Well this just happens to be my favourite night of the year, despite being the last one. So a good a time as any to drink and be merry. Especially on ill-gotten dragon horde.
So body shots of whiskey of the ages off a dryad of the cloudpeaks for everyone!
*dressed in a simple, but vividly (and awfully, truth be told) coloured robes, a human male emerged in mid-air, right next to the bar. Unfortunately for him, he positioned horizontally, hit the bar with his head and plummeted toward the floor, landing with a nasty cracking sound.*
Blasted... surge.. *grumbling unintelligibly for a moment* This is getting irritating.
*stood up clumsily and shook his head. The remaining hair fell off, leaving a smoking, ashy head almost completely bald*
Walks in, takes her place at the head of the common room, with an Irish harp. Raising her fingers to the strings, she plays and begins to sing. http://www.youtube.com/watch?v=O72sG4iRnqw
*shakes his head* Oh, now that is just terrific! First I get shunned from my destination inside some random tavern, then I see a single lady singing a whole choir all at once! Wonderful indeed, I'm just eager to hear talking swords and such. Where's that free whiskey?! Why are you looking at me like that?
*Hums merrily to herself, pouring some of @LadyRhian's special wine for Reximmortalisdraco*
*Scowls @Latronis_Prime and then starts giving everyone in the house their free shot of whiskey. Giving 2 to @Antagonist for waiting so long, but none to @booinyoureyes. I checked his hamster card and he isn't old enough yet by giant space hamster standards*
How long have I been running this establishment boo? Since the first post here, I've been involved with Alaundo's Alehouse though since the 3rd or 4th Alehouse back on the old gamefaqs forums..........so geez I think over 10 years. My my my what a long road its been.
*Points her greatsword at the fireplace and watch's the fire increase in size but not in heat, a pleasant gentle roar for the songs and stories of the fine alehouse.
Ah yes, some whiskey to brighten my day. I don't suppose you, *coughs* common people, know of such things, but in Waterdeep the noble and most highly distinguished personalities had developed a... technique, that allows you to better understand the taste and flavor of your drink. Now let me show you...
*started to slurp his whiskey with a rather annoying sound, making a couple different faces to show the subsequent stages of discovering his whiskey's bouquet*
Ah the illustrious alehouse history, let me see if i can reconcile its origins with other major milestones in my mind.
Leaning back and crossing his ankles over the bar, the mage pulls out a pipe and pops it between his lips clicking his thumb and middle finger to create a flame, puffing away until the tobacco fully ignites. Leaving a thick cloud of smoke slowly billowing above his head slowly forming brief images to illustrate his words.
I used to spend my time split between two similiar yet seperate communities, one whose exploits where of adventures in Amn, and the other, of which @Dragonspear would one day join told tales of the sword coast.
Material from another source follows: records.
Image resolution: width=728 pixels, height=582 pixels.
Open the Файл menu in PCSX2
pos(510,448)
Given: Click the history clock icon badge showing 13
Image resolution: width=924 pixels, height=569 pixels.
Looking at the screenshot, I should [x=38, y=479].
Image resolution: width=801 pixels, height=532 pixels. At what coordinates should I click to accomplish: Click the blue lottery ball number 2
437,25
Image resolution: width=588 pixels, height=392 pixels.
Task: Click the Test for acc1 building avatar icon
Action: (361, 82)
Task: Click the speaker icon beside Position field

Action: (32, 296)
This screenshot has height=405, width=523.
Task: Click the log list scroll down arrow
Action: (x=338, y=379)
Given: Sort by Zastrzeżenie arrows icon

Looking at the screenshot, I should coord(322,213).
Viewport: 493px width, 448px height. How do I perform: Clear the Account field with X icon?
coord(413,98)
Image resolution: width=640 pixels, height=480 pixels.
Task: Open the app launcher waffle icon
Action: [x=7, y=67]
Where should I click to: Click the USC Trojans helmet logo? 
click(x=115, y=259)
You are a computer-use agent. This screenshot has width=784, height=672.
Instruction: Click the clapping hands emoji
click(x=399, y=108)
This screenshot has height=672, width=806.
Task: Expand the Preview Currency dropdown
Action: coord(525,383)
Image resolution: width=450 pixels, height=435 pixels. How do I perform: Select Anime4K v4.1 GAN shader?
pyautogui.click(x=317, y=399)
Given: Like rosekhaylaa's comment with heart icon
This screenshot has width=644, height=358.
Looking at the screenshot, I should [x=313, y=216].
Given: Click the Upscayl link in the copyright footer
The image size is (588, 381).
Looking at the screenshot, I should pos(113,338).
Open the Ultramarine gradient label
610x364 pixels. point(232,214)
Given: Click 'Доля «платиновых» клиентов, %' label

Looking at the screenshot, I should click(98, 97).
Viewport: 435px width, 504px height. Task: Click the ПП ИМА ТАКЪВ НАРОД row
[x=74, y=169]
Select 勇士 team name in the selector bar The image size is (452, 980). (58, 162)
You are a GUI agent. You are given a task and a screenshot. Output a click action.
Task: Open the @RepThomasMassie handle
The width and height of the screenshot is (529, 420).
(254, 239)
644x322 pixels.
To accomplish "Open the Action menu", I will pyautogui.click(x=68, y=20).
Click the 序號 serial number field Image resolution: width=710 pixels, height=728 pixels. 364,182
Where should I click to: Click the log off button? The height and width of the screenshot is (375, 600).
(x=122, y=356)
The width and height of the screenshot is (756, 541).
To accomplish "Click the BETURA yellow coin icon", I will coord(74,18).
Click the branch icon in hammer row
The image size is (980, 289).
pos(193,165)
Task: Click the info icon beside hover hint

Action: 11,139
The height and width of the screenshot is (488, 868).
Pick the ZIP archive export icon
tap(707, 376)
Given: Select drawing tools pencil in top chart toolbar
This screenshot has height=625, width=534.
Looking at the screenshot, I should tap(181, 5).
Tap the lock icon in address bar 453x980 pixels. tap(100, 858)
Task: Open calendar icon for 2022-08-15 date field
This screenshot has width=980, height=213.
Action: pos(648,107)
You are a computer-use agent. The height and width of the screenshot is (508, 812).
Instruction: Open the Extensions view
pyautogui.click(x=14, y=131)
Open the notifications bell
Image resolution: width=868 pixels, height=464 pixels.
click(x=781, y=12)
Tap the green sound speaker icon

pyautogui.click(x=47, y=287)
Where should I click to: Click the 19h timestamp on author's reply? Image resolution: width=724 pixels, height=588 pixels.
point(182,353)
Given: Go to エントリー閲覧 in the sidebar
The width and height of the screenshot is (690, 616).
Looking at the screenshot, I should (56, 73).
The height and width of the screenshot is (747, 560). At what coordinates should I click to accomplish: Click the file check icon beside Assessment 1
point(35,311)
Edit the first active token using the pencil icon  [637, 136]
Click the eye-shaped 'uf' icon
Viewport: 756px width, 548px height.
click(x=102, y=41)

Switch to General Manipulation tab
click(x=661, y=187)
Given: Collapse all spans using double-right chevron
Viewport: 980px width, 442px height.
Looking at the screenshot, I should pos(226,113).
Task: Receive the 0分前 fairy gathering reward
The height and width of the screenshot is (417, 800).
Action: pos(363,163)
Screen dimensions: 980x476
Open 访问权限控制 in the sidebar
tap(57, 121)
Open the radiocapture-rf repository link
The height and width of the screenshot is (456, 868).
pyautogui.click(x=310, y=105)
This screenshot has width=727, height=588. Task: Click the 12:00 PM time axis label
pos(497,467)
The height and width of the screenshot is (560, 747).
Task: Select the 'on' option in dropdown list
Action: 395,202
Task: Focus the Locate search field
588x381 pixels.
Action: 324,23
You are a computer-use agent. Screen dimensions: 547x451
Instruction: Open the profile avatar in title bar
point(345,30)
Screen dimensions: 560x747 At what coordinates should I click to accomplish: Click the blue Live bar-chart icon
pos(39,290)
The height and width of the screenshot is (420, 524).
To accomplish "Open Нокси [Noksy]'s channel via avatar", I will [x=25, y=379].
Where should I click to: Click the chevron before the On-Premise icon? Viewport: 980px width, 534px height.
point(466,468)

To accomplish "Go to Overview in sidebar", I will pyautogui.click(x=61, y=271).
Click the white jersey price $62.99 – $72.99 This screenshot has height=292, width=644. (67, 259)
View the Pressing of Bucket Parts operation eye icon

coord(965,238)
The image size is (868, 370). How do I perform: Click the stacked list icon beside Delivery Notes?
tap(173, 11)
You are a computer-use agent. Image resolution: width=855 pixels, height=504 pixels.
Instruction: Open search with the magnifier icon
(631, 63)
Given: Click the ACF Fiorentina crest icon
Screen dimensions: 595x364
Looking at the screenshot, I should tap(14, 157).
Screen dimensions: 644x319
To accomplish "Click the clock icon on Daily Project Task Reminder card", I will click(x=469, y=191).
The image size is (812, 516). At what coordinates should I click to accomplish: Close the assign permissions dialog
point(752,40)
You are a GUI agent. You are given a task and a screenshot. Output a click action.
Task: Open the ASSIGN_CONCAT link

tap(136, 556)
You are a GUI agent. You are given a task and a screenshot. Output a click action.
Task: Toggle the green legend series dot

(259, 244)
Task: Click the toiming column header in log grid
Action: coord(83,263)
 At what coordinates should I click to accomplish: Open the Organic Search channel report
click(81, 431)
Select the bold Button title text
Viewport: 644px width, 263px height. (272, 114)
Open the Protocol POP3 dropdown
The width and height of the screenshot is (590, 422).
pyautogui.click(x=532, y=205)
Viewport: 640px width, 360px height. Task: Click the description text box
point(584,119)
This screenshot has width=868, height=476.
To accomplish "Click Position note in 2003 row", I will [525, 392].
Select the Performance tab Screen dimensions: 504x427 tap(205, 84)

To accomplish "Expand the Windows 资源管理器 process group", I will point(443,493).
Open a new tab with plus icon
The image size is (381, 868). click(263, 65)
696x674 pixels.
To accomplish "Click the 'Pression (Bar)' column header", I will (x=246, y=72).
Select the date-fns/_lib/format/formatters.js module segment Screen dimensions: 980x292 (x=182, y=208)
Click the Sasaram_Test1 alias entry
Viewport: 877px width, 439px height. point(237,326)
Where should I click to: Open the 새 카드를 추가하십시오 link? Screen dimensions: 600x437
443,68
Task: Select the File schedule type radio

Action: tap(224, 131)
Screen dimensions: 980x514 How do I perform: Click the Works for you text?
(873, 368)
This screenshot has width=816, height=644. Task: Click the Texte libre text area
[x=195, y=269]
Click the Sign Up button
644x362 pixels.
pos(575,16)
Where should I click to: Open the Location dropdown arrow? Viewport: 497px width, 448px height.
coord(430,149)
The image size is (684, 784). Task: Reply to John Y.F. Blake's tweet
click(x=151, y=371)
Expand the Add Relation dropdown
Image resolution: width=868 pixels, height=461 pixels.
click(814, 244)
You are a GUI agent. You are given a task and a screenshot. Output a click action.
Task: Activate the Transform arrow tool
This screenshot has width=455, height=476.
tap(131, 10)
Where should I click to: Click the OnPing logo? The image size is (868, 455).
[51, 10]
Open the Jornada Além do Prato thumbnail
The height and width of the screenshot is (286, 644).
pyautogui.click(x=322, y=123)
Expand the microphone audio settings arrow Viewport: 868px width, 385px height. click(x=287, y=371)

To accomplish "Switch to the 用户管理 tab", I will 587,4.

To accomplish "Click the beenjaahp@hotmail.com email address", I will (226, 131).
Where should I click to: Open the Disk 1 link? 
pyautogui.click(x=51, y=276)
The major difference between the Amnish community already had land set aside as a social gathering where likeminded individuals gathered and told tales of great adventure, like the epic saga of '02 with the Lord of the Bra and where they came together in defense of their community like in the great troll invasion from the lands known colloqially as 'D2' of that very same year. Earlier that year which my memory would lead me to believe was also the year the renowned Alaundo of firewine ruins tales fame decided that this community should also have its own social area and thus was born the very first Alaundo's Alehouse.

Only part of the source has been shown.